A controversial plan to introduce on-street parking meters to Cromer and Sheringham has been stopped in its tracks after the District Council urged a rethink.

Plans to bring in on-street parking had been suggested by Norfolk Parking Partnership, which is operated by Norfolk County Council.

A statement was sent to officers of the Norfolk Parking Partnership Joint Committee setting out NNDC’s concerns.

John Rest, North Norfolk District Council Cabinet Member for assets said: “This is a great result. It’s been a huge worry to the people in our district and Norfolk Parking Partnership has made the right decision.

“As Cabinet member I invited ward members in to talk through the county’s proposals; at that meeting councillors were keen for all options to be explored to see if the costs of parking enforcement could be reduced or if parking could be enforced more locally.

“Our belief is that more time needs to be spent looking into the issue in far more detail and that if this approach had been adopted in the first place it would have given a full understanding of the options and opportunities.”

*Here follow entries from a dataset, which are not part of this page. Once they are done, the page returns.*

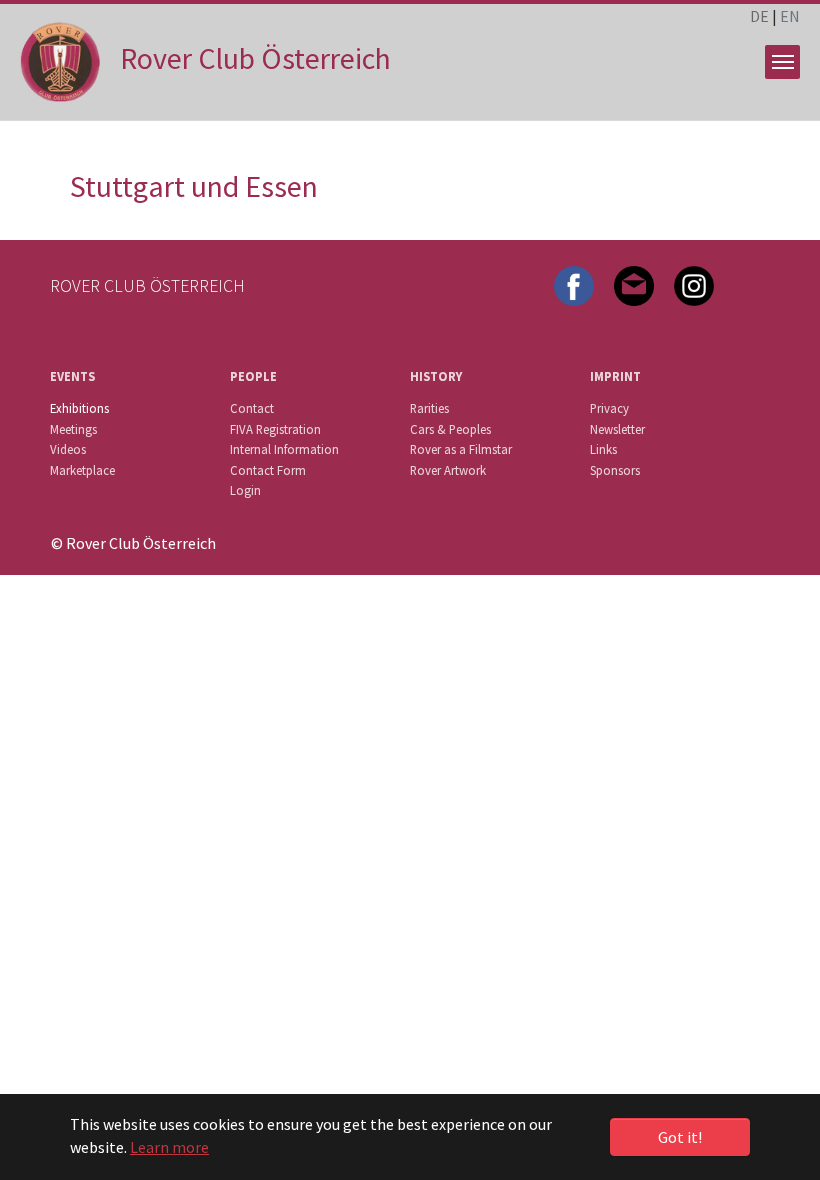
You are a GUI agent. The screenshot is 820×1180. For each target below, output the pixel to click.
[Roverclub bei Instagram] (694, 284)
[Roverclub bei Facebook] (574, 284)
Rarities (429, 408)
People (253, 376)
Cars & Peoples (450, 429)
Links (603, 449)
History (436, 376)
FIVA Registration (275, 429)
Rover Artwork (448, 470)
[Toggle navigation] (782, 62)
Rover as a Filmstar (461, 449)
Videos (68, 449)
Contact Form (268, 470)
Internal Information (284, 449)
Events (72, 376)
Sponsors (615, 470)
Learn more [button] (169, 1147)
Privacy (609, 408)
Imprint (615, 376)
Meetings (73, 429)
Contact (252, 408)
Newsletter (617, 429)
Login (245, 490)
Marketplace (82, 470)
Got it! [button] (680, 1137)
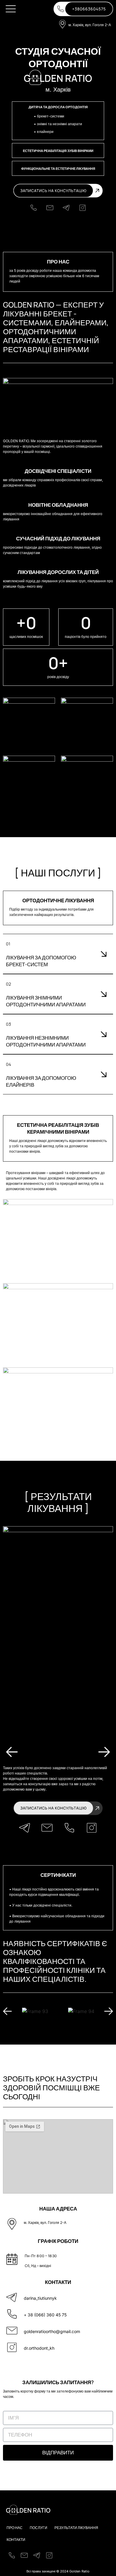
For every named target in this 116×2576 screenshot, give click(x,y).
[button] (10, 8)
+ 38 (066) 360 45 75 (45, 2314)
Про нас (15, 2527)
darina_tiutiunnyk (40, 2298)
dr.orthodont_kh (39, 2348)
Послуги (38, 2527)
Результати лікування (76, 2527)
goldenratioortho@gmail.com (52, 2331)
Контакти (16, 2539)
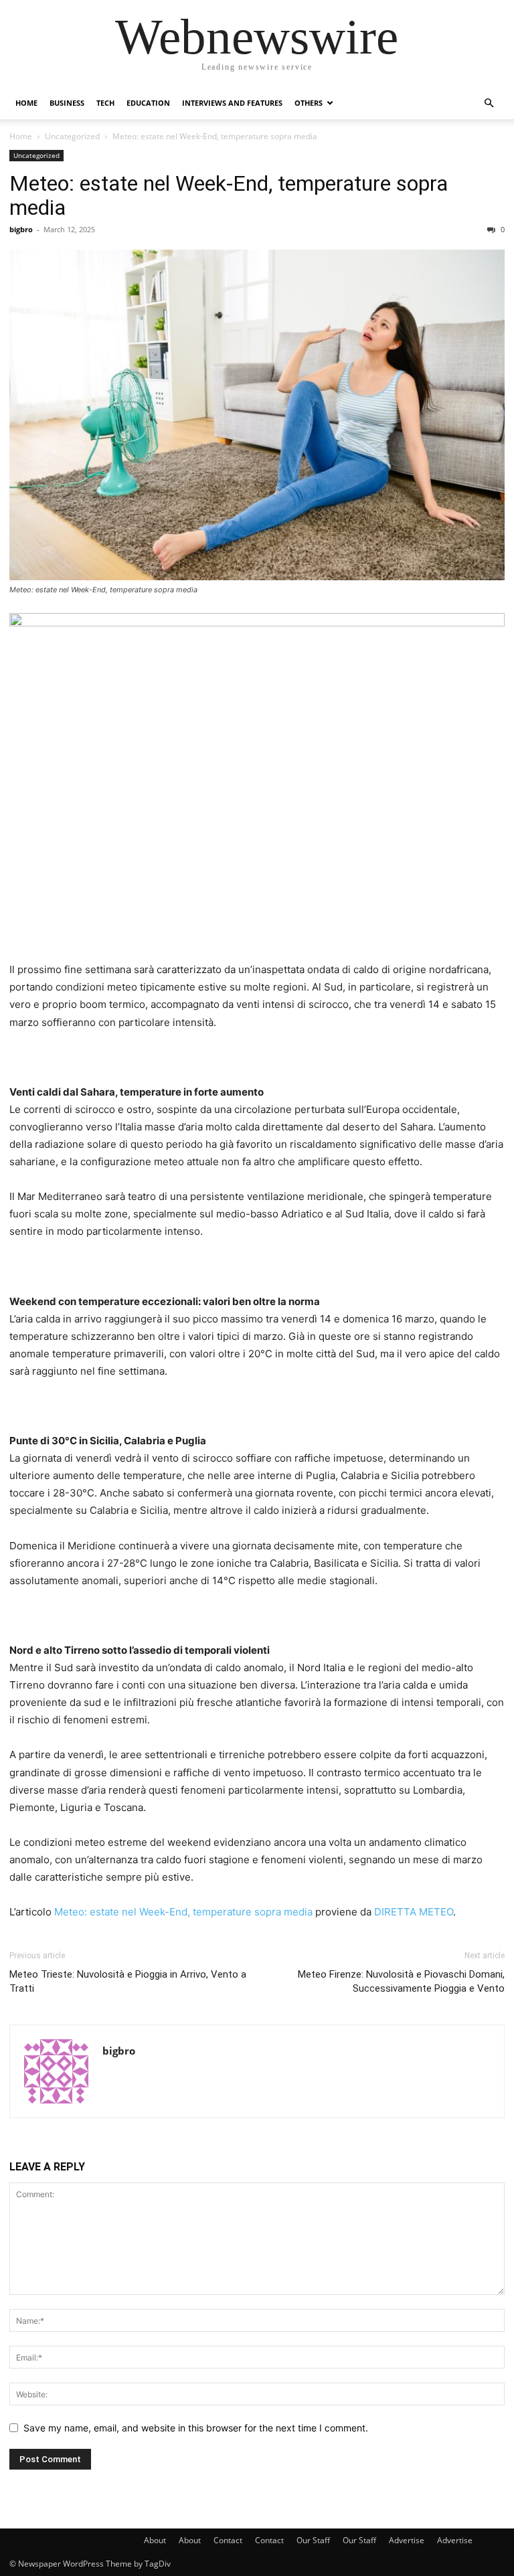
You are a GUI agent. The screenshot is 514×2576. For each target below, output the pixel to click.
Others (308, 103)
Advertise (406, 2540)
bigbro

At the meeting councillors agreed to ask whether the Norfolk Parking Partnership Joint Committee had fully explored all the options for reducing the costs of parking enforcement before looking to raise additional funds from putting in parking meters.

Judy Oliver, Cabinet Member for Legal Services and ward member for Sheringham South added: “Any changes to the present car parking enforcement scheme must be carefully considered, evidence-based and rational. A scheme that does not meet those criteria would be vulnerable to challenge by way of judicial review. We are keen to establish a way forward that is reasonable, fair and effective and we will consider all options to achieve that result.”

Nigel Pearce, ward member for Suffield Park, Cromer, added: “I’m really pleased with the decision to drop the proposed on-street parking plans. If it had gone through it would have taken money out of the area without bringing any benefit to our two seaside towns.”